Passion for Provenance (data): On collection data, museum systems and open collaboration via wikis

PLW2024 conference header image
PLW2024 conference branding. Source: Vasariano, Wikimedia Commons. CC0

#PLW2024

The international workshop Provenance Loves Wiki: »Provenance Research + the Wikiverse« gathered art historians, museum and collection management specialists, computer scientists, data enthusiasts, and members of the Wikidata/Wikibase community, over two days at the offices of Wikimedia Germany in January in Berlin. Part barcamp, part meetup of the kuwiki (Working Group Art History + Wikipedia) community, the event kicked off with an evening roundtable of internationally recognized experts in the field of provenance studies. The roundtable set the stage for the later discussions and the core questions of the workshop – namely, what roles do Wikipedia/Wikidata/Wikibase play in provenance research, and what do we actually mean (i.e. do we mean the same thing) when we talk about the representation of provenances in Wikidata.

TIB’s Open Science Lab was represented at PLW by OSL’s Head Lambert Heller and Postdoc Researcher Lozana Rossenova.

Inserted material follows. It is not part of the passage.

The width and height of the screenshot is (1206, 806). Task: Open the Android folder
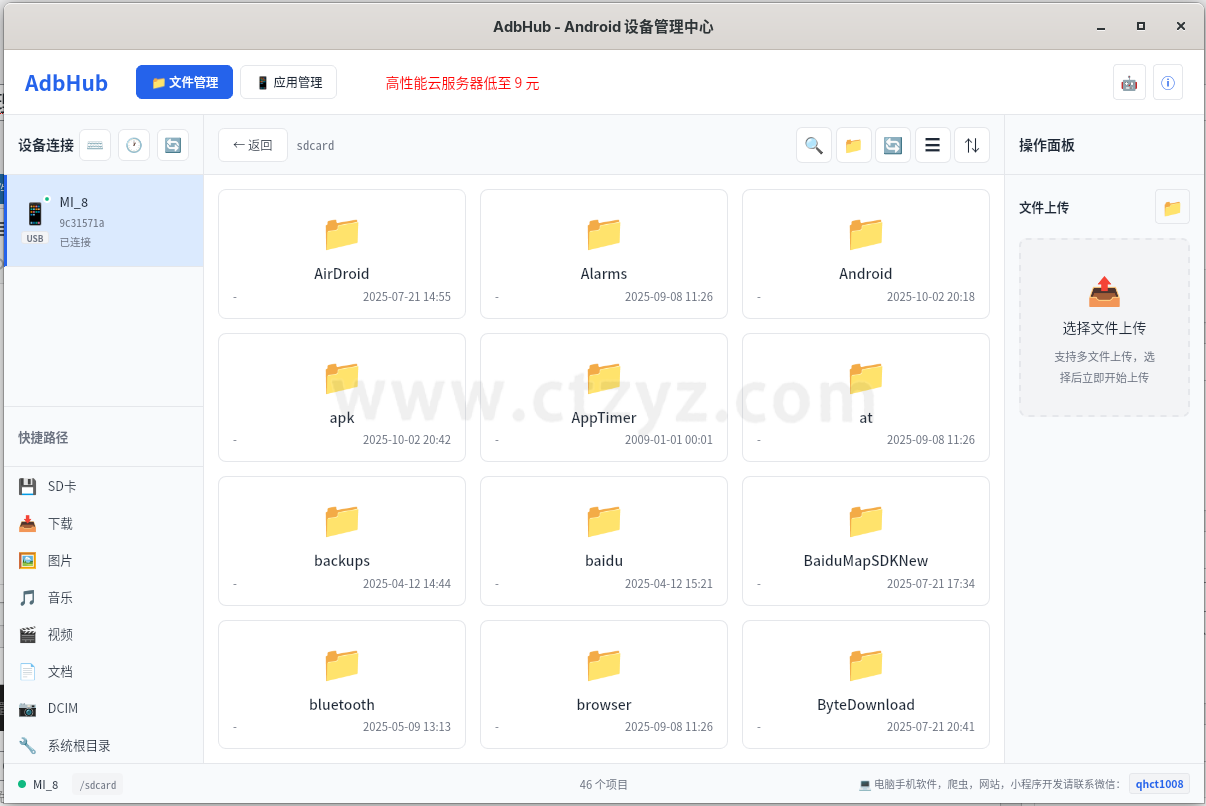865,253
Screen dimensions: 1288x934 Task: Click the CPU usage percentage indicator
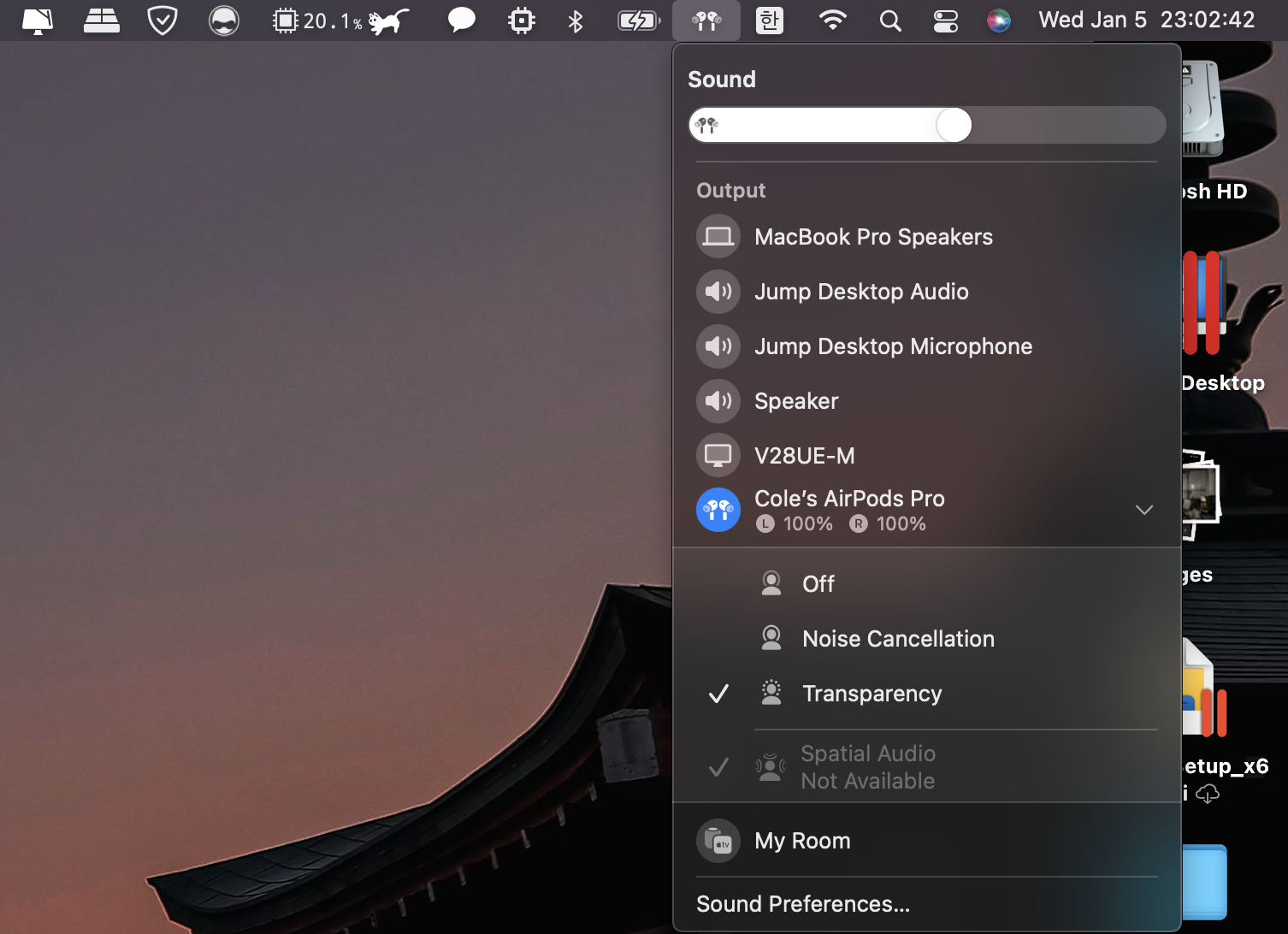[x=318, y=21]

We took part not only because of OSL’s long history of engagement with cultural and historical data in wiki projects, as well as previous contributions to kuwiki events, but also because we hoped to better understand how the services we offer via NFDI4Culture, notably Wikibase4Research, could be further developed to better meet the needs of art historical communities engaged in provenance research. To that end, Lambert Heller proposed to host a barcamp session titled: “Wikiverse/Wikibase as a Collection Management Solution for G(L)AMs”. 

Wikibase as a viable museum collection management system?

The session took on a decided “business administration perspective”, in short – asking the question what do GLAMs need in order to be able to adopt Wikibase as a fully fledged alternative to their existing collection management systems? The discussions that ensued focused on the following sub-questions: 

  1. What are the missing features from the GLAM (or rather, GAM…) collection management POV?
  2. What other aspects of successful adoption are missing (not strictly technical)?
  3. What needs to be done (amount of work, who’s well prepared to contribute to it)?
PLW conference session led by Lambert Heller
Attendees of the PLW session at Wikimedia Germany’s offices on Saturday, 13 January 2024. Source: Vasariano, Wikimedia Commons. CC0

Regarding missing features, the following were of most interest:

  • Easy import/re-import via spreadsheets: The preference was that such capability is built into Wikibase directly as opposed to working with external tools, ideally allowing for a “round trip” of data sets from spreadsheet to Wikibase and vice versa.
  • Fixing holes in the data modelling processes, esp. in between common standards such as LIDO and Wikidata’s own model: An additional challenge was acknowledged here in that this is an ongoing activity, rather than a singular feature.
    The discussion focused on the dependency on tools like TMS (The Museum System) and other proprietary software, and the notion that Wikibase could be seen on the one hand simply as an open source alternative, and on the other hand as a way to also break collection silos and encourage richer data interconnections. In both cases, Wikibase is only one among several open source options, but it was noted that many of the other options do not have a lot of visibility. Wikidata, and by proxy Wikibase, have the benefit of the highly visible Wikimedia ecosystem and the perception of a low-threshold entry point because of the size of the contributing communities. The low barrier can be a great benefit in cases where collection description is done from scratch (e.g. small collections or museums starting digitisation). On the other hand legacy collection data from large institutions faces many of these “holes” that prevent straighforward data exchange between existing standards and the Wikidata model, making a full “switch” to Wikibase as a CMS rather unlikely. Alternative tools were also discussed and we referenced the tool comparison dataset developed by the LOD WG in NFDI4Culture.
  • Authorization levels for different levels of users, i.e. granular control over what is visible to whom, who edits, who decides, etc.: This remains an important aspect that for many museums can be a barrier to adopting wiki systems. The need to discuss some information within a close community before going public, or simply the need to keep internal administrative information such as loans, necessitates a way of separating what data is entered in Wikibase and what is published – either by publishing static data on another system, or by using a second Wikibase, that can remain ‘read-only’.
  • Security against cyber attacks: discussed in the context of high profile institutions such as the British Library or the Natural History Museum in Berlin getting targetted in recent months.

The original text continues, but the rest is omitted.